「…ふーん、良かった」


そう言って優は妖艶に笑う。


な、なんだ!?なんなんだよ、その目は!!


ードキンッ。


「なんだ…よ…」


今までに見た事が無い妖艶な笑み、胸がざわめく。獲物を捕らえるような瞳、声が上手く出ない。



「菜智の初めては…全部俺が貰うから…」


そう言って優は、軽くあたしの髪を引っ張った。


「お、おい!何す…んっ!?」


その瞬間、唇に温かく柔らかい感触を感じる。それが優の唇だと気付くのに、時間がかかった。


「んっ…ふぁっ…!!」



一瞬息を吸えるように、優は唇を離したが、あたしの後頭部を押さえ付け、再びその唇を重ねた。



前には運転手がいる。

いくら空間がシャットアウトされていても、ガラス張りなんだ…。

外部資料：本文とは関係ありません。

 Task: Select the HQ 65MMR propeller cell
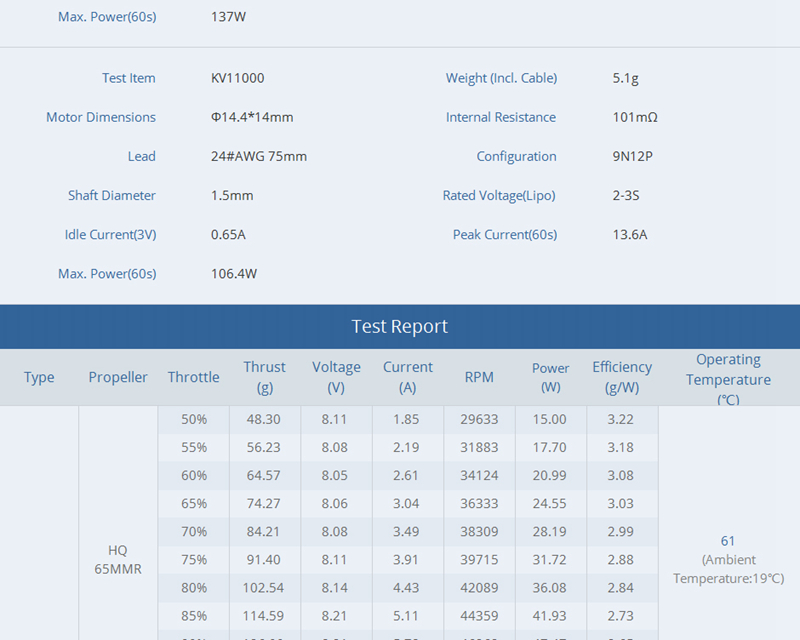[x=118, y=560]
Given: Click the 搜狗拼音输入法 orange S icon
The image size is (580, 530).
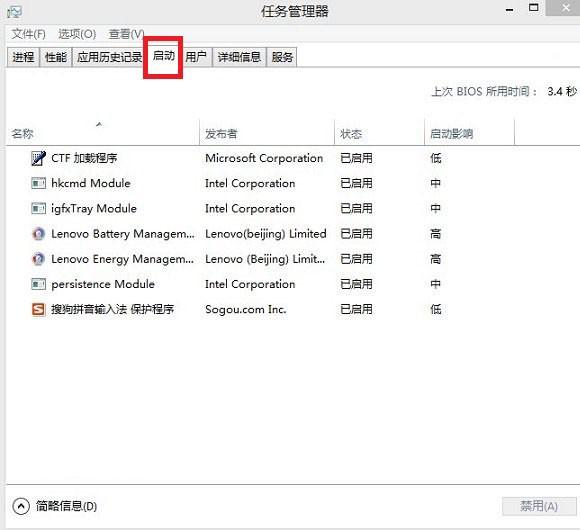Looking at the screenshot, I should pos(38,309).
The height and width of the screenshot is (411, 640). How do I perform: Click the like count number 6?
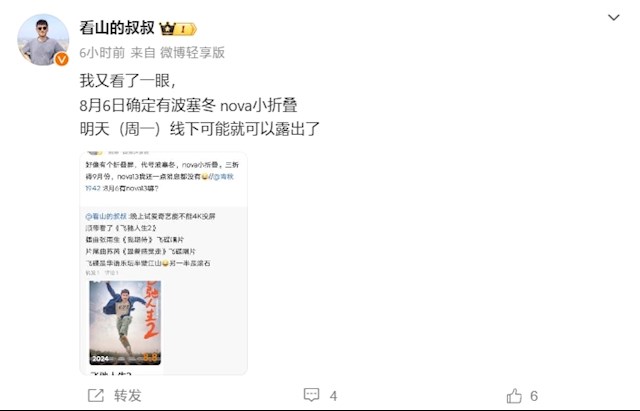[534, 395]
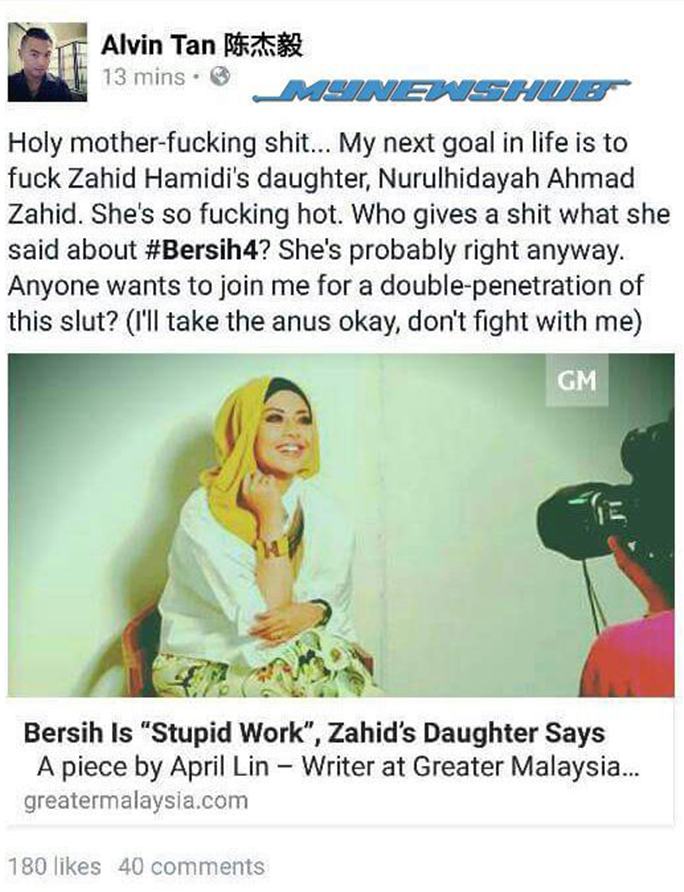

こんなの見られたら…。



「……声、抑えないと…聞こえちゃうよ……?」



唇を寄せたまま優は小さく呟く。


「ふざけるな!!」


ーバキッ。


「…ぐふっ………」


あたしは、優を思いっきり殴った。



「ぜー…はーっ…」


息を荒げ優を見下ろすと、優はそれでも笑っていた。


本当の変態か!?


「菜…智……それはないよぉ……」


そう言って気絶した優を、あたしは睨み付ける。


「一生…寝てろ……」


お返しだ…この変態野郎が…。


あたしは小さく微笑み、優のおでこに口づけた。